_REQUIREMENT_: Write out exactly the lines running from the one with "The height and width of the screenshot is (840, 1447)." to the end of the data, including both of those lines and excluding pictures.

################

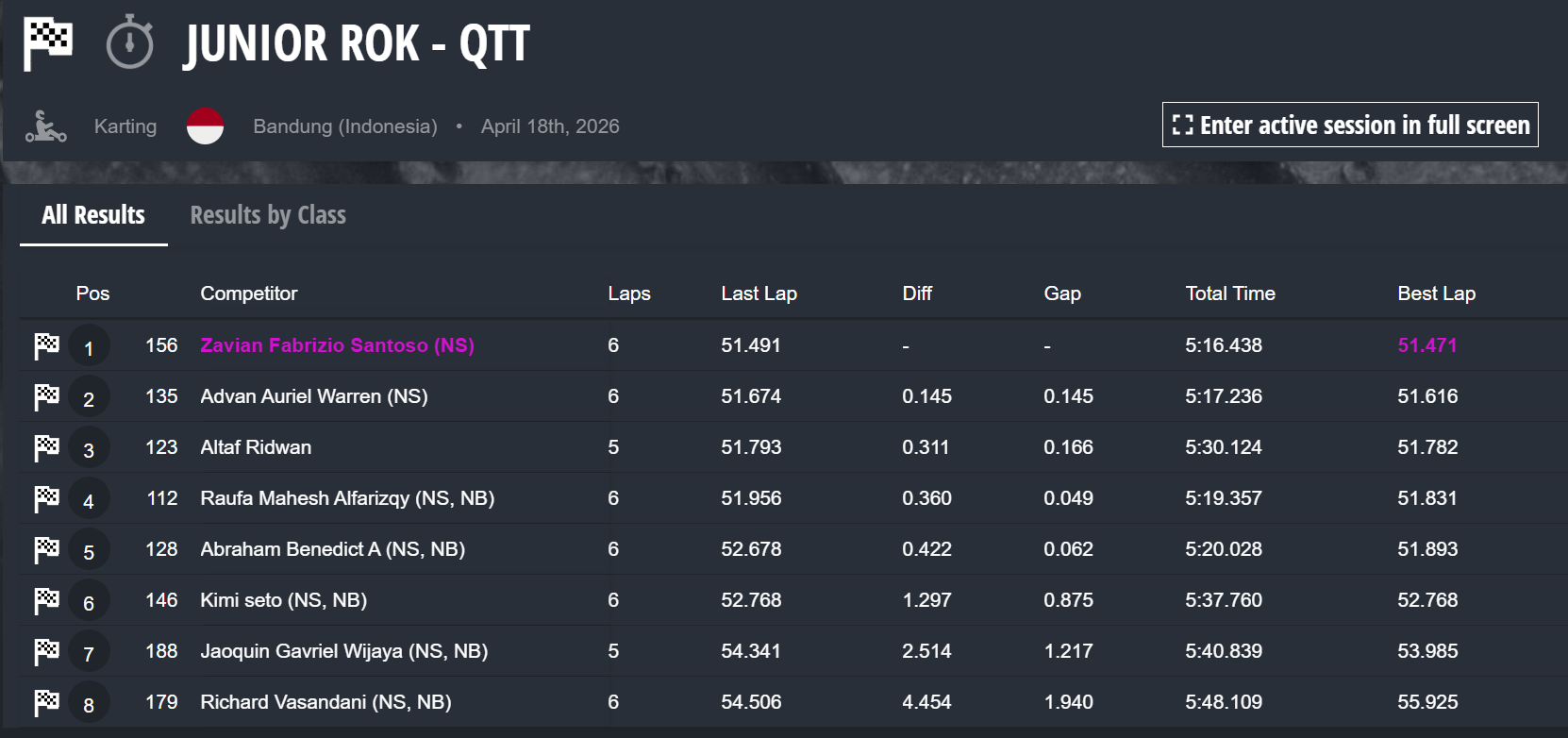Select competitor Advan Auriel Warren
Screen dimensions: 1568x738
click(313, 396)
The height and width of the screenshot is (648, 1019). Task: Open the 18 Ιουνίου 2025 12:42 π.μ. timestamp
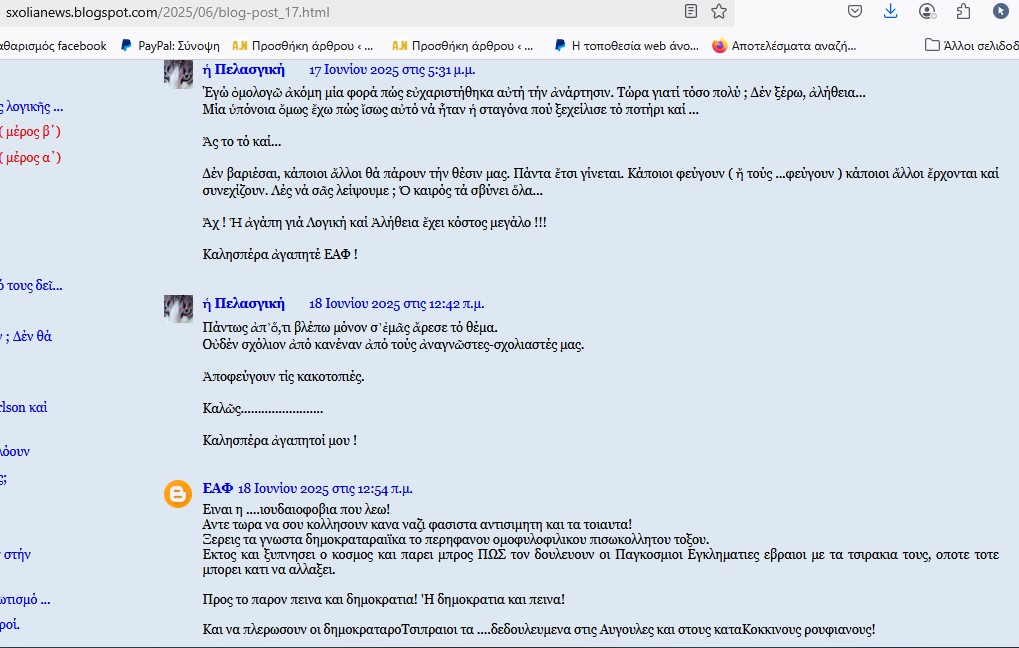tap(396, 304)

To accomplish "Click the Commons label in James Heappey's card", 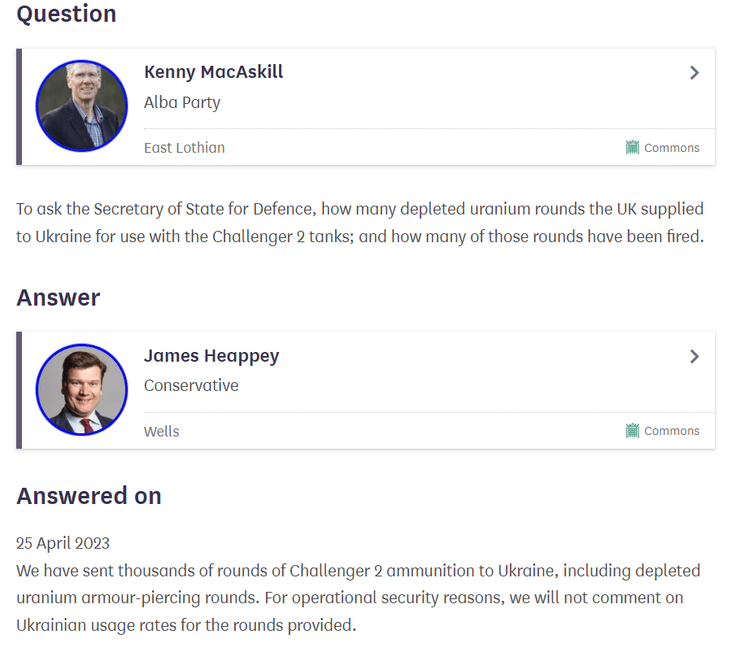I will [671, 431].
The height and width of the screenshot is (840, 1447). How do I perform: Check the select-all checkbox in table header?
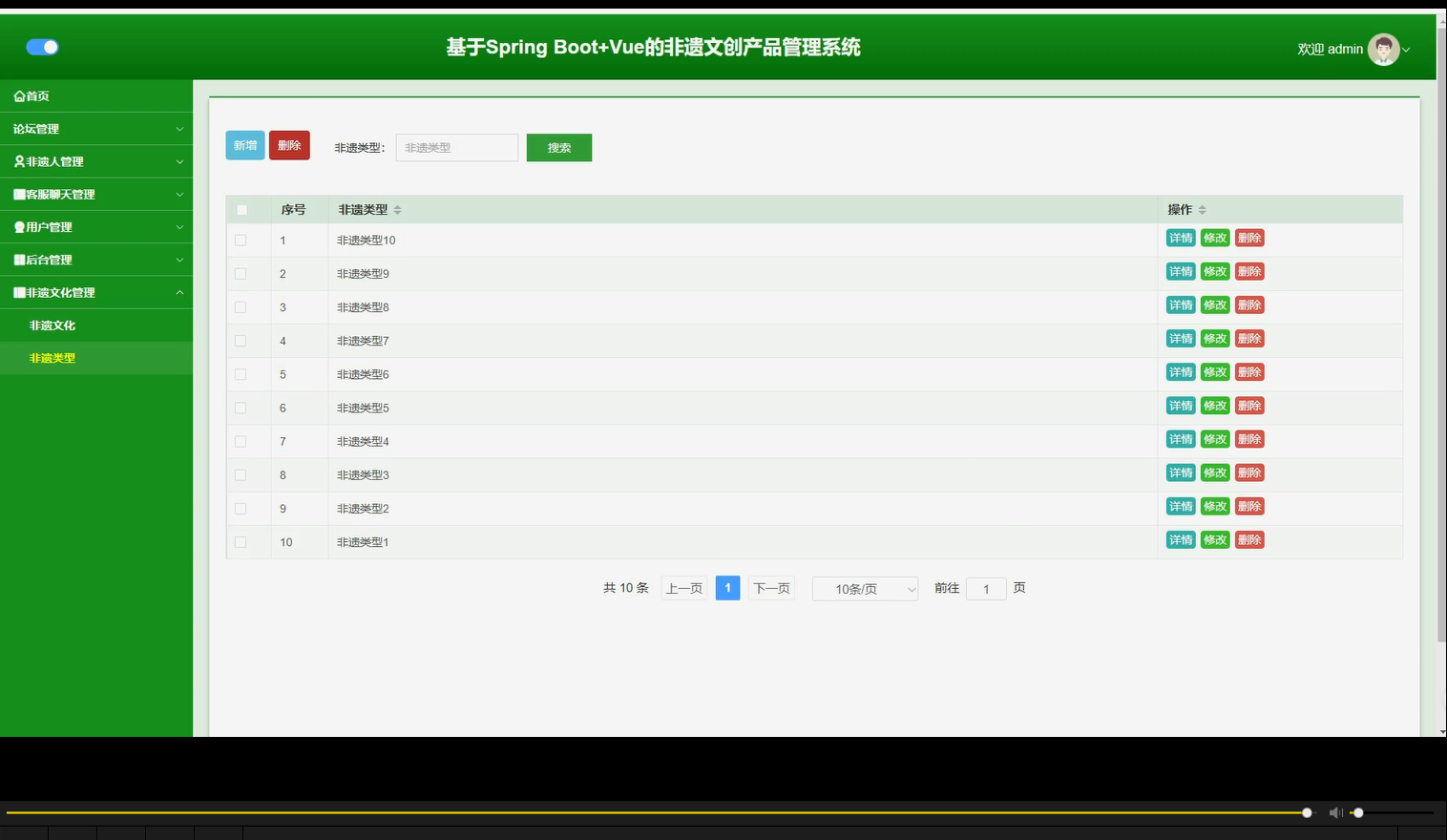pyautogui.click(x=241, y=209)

################

_TASK RESPONSE_:
The height and width of the screenshot is (840, 1447). How do I perform: Check the select-all checkbox in table header?
pyautogui.click(x=241, y=209)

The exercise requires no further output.